■ **TASK DETAILS**: Take the line holding "Image resolution: width=940" as the first line of the answer and the last line of the listing as its end; retype everything between exactly.

■ **RECORDS SUPPLIED**:
_ _ _ _ _ _ _
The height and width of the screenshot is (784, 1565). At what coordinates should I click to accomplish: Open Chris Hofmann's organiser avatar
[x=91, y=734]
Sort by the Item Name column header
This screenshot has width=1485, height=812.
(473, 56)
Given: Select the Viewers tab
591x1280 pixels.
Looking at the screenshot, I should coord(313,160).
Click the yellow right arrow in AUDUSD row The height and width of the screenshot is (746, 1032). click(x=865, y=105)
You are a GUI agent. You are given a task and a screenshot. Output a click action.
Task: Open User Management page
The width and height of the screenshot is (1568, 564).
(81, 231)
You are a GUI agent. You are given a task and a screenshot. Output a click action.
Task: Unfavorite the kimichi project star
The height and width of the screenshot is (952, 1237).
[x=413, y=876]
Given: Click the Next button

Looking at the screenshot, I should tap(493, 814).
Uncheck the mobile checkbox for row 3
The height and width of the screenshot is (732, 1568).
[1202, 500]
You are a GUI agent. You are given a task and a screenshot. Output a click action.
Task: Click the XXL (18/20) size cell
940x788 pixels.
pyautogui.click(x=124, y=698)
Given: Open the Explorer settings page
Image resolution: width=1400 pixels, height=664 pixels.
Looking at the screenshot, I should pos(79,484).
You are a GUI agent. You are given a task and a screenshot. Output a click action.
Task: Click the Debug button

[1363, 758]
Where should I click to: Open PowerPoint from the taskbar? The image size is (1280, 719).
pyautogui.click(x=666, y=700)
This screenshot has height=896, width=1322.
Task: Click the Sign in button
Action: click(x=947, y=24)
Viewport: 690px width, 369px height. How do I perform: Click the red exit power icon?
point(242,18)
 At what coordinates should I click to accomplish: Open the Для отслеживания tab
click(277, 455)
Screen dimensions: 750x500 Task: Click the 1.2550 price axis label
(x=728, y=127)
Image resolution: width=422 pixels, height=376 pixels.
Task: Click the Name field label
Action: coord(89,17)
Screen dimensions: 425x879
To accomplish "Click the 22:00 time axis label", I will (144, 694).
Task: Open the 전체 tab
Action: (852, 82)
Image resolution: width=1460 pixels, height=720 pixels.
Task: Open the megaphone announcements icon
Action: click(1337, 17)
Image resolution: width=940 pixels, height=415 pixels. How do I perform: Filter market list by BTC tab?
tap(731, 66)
_ _ _ _ _ _ _
■ **TASK ANSWER**:
Image resolution: width=940 pixels, height=415 pixels. How do I perform: Filter market list by BTC tab?
tap(731, 66)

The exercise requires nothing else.